What you should do. From the line holding "Instruction: Click the" to the final line of the entries, set down each line exactly, including both, and nothing more.

#### Entries shown ####

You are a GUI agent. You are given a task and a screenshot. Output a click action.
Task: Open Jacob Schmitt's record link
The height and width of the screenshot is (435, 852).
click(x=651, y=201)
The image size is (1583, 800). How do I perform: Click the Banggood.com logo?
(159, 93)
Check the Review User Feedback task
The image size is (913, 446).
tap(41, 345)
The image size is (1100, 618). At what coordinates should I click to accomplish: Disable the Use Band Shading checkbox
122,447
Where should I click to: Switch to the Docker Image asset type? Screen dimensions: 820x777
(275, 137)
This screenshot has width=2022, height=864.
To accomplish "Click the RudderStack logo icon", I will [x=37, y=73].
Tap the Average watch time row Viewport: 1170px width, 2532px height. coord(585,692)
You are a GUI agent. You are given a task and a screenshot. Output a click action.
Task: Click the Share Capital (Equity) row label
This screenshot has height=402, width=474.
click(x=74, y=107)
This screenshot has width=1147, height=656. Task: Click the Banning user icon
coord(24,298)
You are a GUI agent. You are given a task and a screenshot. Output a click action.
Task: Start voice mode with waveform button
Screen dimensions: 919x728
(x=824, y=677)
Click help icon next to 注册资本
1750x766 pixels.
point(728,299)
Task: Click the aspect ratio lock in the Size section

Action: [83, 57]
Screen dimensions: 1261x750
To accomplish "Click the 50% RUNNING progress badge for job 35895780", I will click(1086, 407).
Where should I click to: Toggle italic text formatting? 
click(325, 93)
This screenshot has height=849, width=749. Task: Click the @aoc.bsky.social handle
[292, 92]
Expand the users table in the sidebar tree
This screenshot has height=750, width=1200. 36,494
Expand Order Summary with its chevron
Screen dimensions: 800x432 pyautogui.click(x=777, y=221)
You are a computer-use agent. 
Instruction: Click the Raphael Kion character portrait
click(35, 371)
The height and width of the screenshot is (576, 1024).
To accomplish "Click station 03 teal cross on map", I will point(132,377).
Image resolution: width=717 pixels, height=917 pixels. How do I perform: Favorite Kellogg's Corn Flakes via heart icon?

####

Solved exercise.
Instruction: Click the Raphael Kion character portrait
click(35, 371)
The height and width of the screenshot is (576, 1024).
To accomplish "Click station 03 teal cross on map", I will point(132,377).
Image resolution: width=717 pixels, height=917 pixels. How do I perform: Favorite Kellogg's Corn Flakes via heart icon?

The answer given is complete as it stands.